ABOUT THIS TASK :: Filter the entries down to the lines holding "agent", then copy those lines.

• • • • • • •

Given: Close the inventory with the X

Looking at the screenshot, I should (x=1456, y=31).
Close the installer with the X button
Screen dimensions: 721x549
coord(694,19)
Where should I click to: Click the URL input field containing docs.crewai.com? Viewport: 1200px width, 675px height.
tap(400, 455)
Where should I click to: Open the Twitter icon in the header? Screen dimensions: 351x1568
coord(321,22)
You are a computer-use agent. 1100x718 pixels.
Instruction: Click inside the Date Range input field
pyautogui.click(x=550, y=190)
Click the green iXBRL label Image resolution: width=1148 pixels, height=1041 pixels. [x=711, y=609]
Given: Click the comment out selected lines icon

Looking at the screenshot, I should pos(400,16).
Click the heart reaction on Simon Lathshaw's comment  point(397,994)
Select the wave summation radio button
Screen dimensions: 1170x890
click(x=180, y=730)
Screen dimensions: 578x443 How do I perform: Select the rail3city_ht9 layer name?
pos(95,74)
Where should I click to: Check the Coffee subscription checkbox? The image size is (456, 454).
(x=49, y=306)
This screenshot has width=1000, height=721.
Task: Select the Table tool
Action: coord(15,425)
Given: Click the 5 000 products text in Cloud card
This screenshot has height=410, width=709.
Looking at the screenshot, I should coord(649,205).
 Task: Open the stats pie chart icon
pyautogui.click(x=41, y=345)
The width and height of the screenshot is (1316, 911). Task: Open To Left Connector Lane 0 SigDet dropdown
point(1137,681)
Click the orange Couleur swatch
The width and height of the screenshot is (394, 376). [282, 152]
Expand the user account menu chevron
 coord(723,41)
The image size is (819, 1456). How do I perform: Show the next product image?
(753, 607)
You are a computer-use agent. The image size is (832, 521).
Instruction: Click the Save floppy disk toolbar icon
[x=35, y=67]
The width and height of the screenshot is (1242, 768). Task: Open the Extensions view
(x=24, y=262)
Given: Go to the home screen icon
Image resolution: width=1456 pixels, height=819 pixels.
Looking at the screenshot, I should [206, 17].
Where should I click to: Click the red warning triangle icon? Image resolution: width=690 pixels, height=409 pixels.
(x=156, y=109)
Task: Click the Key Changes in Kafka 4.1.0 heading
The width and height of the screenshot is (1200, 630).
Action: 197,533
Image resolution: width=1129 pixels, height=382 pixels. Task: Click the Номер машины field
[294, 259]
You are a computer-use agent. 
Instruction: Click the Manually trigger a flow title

• • • • • • •

REPLY ::
You are a computer-use agent. 1100x718 pixels.
You are a computer-use agent. The image size is (832, 521).
You are a computer-use agent. 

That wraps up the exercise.